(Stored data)
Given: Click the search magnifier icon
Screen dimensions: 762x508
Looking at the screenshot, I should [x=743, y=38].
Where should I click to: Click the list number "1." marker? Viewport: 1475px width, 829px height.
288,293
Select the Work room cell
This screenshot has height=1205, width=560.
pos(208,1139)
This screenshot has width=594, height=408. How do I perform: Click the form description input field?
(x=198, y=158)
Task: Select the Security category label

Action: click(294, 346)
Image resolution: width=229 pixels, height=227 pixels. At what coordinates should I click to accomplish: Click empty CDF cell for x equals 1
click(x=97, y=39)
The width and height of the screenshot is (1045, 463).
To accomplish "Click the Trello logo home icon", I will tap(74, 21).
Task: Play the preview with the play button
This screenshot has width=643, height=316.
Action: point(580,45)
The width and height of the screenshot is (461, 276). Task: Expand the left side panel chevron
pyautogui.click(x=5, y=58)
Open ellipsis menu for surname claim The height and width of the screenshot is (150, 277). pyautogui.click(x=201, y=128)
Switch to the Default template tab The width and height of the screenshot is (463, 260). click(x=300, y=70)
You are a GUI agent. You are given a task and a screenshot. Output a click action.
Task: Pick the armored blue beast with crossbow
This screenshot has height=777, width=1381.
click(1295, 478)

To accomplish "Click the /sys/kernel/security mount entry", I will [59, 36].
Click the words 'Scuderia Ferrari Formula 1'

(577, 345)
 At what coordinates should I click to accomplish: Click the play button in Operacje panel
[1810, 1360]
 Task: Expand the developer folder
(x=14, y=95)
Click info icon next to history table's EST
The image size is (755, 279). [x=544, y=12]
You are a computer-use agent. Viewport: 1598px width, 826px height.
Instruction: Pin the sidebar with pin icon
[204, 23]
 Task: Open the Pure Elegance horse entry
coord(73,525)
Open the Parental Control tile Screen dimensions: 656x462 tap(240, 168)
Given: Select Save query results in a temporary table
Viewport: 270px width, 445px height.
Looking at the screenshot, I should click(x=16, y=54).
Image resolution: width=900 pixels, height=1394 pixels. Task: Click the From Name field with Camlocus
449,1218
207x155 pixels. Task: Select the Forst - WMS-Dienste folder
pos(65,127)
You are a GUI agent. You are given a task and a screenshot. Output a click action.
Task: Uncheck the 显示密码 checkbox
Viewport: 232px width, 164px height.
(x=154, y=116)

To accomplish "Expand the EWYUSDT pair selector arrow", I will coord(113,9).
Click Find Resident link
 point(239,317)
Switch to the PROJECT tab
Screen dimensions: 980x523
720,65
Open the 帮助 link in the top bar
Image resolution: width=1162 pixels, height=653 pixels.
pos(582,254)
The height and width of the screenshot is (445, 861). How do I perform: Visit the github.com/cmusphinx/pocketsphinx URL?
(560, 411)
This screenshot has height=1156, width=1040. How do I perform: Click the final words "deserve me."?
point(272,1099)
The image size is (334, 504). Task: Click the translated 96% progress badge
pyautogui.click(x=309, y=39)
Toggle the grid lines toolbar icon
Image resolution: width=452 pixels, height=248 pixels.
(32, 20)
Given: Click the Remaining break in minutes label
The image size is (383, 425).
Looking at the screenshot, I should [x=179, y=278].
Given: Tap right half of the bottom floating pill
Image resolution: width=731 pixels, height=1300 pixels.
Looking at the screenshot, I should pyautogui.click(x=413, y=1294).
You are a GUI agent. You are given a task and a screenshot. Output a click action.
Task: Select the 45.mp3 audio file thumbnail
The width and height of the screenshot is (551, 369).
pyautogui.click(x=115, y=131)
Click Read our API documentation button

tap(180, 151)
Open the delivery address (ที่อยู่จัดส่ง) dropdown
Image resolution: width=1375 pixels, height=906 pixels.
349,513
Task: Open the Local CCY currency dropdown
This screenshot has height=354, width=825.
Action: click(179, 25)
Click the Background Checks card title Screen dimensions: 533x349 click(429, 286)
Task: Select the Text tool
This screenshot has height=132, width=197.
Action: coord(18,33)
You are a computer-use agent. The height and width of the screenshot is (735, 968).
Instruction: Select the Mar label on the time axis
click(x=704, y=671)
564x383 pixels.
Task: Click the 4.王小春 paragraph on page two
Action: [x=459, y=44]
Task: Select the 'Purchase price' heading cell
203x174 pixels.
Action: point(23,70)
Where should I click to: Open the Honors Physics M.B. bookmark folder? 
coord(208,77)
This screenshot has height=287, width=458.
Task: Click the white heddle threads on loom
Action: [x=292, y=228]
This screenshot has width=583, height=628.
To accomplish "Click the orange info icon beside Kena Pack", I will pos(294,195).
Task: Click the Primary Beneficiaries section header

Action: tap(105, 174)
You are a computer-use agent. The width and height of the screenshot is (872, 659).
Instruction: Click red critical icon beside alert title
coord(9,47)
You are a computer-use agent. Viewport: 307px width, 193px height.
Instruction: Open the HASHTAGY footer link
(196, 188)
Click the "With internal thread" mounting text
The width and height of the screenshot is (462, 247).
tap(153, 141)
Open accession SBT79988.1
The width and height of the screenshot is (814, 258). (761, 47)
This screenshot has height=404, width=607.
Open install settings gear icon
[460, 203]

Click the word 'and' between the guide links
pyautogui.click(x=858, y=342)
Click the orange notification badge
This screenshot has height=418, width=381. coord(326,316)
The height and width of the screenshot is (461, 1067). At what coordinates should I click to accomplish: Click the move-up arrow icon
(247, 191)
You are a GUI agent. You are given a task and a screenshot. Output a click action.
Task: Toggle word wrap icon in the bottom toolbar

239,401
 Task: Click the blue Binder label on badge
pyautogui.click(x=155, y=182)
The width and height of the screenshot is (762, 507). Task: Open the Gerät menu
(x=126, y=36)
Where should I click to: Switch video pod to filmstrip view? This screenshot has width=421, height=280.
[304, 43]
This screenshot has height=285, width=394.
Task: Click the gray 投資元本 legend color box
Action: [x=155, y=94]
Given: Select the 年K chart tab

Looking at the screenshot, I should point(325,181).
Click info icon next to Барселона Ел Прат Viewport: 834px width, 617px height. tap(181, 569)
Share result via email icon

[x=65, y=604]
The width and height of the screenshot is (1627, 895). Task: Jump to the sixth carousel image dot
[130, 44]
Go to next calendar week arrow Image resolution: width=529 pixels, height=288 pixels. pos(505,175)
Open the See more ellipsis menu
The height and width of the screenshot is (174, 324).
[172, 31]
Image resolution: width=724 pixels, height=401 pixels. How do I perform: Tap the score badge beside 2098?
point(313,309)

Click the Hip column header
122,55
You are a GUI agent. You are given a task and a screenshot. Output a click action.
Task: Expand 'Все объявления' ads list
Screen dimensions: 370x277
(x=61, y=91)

-- REQUIRED ACTION --
Show all lines in the entries above where the word "computer" appears.

-- SOLVED EXERCISE --
You are a computer-use agent. Viewport: 1598px width, 826px height.
You are a computer-use agent. The height and width of the screenshot is (735, 968).
You are a computer-use agent. The width and height of the screenshot is (872, 659).
You are a computer-use agent. Viewport: 307px width, 193px height.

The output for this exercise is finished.